Without further ado, here’s the code that produces the effect:

struct LaserLightShape<Content>: View where Content: Shape {
    let content: () -> Content
    let color: Color
    let lineWidth: CGFloat

    @Environment(\.colorScheme) var colorSchemeMode
    var blendMode: BlendMode {
        if colorSchemeMode == .dark {
            // lightens content within a dark
            // color scheme
            return BlendMode.colorDodge
        } else {
            // darkens content within a light
            // color scheme
            return BlendMode.colorBurn
        }
    }

    init(color: Color, lineWidth: CGFloat, @ViewBuilder content: @escaping () -> Content) {
        self.content = content
        self.color = color
        self.lineWidth = lineWidth
    }

    var body: some View {
        ZStack {
            // top layer, intended only to reinforce the color
            // narrowest, and not blurred or blended
            if colorSchemeMode == .dark {
                content()
                    .stroke(Color.primary, lineWidth: lineWidth / 4)
            } else {
                content()
                    .stroke(color, lineWidth: lineWidth / 4)
            }

            if colorSchemeMode == .dark {
                // pushes in a bit of additional lightness 
                // when in dark mode
                content()
                    .stroke(Color.primary, lineWidth: lineWidth)
                    .blendMode(.softLight)
            }
            // middle layer, half-width of the stroke and blended
            // with reduced opacity. re-inforces the underlying
            // color - blended to impact the color, but not blurred
            content()
                .stroke(color, lineWidth: lineWidth / 2)
                .blendMode(blendMode)

            // bottom layer - broad, blurred out, semi-transparent
            // this is the "glow" around the shape
            if colorSchemeMode == .dark {
                content()
                    .stroke(color, lineWidth: lineWidth)
                    .blur(radius: lineWidth)
                    .opacity(0.9)
            } else {
                // knock back the blur/background effects on
                // light mode vs. dark mode
                content()
                    .stroke(color, lineWidth: lineWidth / 2)
                    .blur(radius: lineWidth / 1.5)
                    .opacity(0.8)
            }
        }
    }
}

The instructions for what to do are embedded in body of the view we are returning. The pattern is one I looked up from online references of how to make this same effect in photoshop. The gist is:

  • You take the base shape, make a wide stroke of it, and blur it out a bit. This will end up being the “widest” portion of the effect.
  • Over that, you put another layer – roughly half the width of the bottom layer, and stroke it with the color you want to show.
  • And then you add a final top layer, narrowest of the set, intended to put the “highlight” or shine onto the result.

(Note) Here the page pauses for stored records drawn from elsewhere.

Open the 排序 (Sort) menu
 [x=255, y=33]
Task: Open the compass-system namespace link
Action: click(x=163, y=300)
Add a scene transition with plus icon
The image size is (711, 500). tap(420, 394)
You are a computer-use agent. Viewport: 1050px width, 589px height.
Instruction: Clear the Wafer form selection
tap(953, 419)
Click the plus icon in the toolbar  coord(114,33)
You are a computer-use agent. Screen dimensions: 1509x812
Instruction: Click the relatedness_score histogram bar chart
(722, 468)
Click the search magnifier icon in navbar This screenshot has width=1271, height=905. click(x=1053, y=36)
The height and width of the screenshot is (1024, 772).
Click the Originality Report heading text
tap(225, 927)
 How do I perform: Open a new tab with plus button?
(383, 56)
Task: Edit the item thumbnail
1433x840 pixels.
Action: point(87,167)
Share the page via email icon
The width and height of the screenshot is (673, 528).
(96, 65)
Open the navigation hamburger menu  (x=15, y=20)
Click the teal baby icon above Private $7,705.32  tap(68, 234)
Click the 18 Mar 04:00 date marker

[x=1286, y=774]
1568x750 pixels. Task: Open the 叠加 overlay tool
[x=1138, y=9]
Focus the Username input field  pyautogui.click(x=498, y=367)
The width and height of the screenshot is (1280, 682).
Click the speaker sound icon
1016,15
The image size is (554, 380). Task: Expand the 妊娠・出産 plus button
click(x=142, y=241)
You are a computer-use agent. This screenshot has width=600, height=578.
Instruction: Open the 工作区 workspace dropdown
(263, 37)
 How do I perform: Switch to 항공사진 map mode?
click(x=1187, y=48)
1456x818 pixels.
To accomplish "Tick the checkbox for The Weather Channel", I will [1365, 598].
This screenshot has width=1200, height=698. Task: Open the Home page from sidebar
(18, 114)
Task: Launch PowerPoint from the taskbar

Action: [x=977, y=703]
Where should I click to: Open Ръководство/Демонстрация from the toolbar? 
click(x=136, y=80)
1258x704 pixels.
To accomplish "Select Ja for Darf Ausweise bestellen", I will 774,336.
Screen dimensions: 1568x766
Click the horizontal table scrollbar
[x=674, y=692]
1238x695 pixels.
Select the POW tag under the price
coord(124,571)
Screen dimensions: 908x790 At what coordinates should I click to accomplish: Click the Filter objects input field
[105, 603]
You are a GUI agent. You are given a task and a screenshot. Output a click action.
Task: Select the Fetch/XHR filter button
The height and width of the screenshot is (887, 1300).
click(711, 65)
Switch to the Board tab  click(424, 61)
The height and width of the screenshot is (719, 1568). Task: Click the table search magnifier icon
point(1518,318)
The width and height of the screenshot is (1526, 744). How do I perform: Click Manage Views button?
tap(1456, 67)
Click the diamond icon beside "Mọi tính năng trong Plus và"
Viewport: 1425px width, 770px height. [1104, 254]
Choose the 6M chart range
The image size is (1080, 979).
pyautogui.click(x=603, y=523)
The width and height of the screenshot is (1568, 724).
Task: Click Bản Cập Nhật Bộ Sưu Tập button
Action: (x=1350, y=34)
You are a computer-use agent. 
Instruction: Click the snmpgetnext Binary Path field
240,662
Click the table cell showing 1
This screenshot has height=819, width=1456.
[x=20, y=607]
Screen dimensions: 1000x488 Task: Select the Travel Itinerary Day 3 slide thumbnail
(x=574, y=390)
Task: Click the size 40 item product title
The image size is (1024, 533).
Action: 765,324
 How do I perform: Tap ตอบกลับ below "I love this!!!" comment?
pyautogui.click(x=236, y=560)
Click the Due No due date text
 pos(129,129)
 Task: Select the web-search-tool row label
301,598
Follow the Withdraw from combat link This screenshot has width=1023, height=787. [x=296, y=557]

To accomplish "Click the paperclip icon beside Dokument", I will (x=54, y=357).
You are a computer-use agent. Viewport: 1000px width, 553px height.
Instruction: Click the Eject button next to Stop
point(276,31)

You’ll notice in the code that it’s also dynamic in regards to light and dark backgrounds – in a light background, I tried to reinforce the color without making the effect look like an unholy darkness shadow trying to swallow the result, and in the dark background I wanted to have a “laser light” light shine show through. I also found through trial-and-error experiments that it helped to have a fourth layer sandwiched in there in dark mode specifically to brighten up the stack, adding in more “white” to the end effect.

A lot of this ends up leveraging the blend modes from SwiftUI that composite layers. I’m far from a master of blend modes, and had to look up a number of primers to figure out what I wanted from the fairly large set of possibilities.

I suspect there is a lot more that can be accomplished by leveraging the ViewBuilder pattern.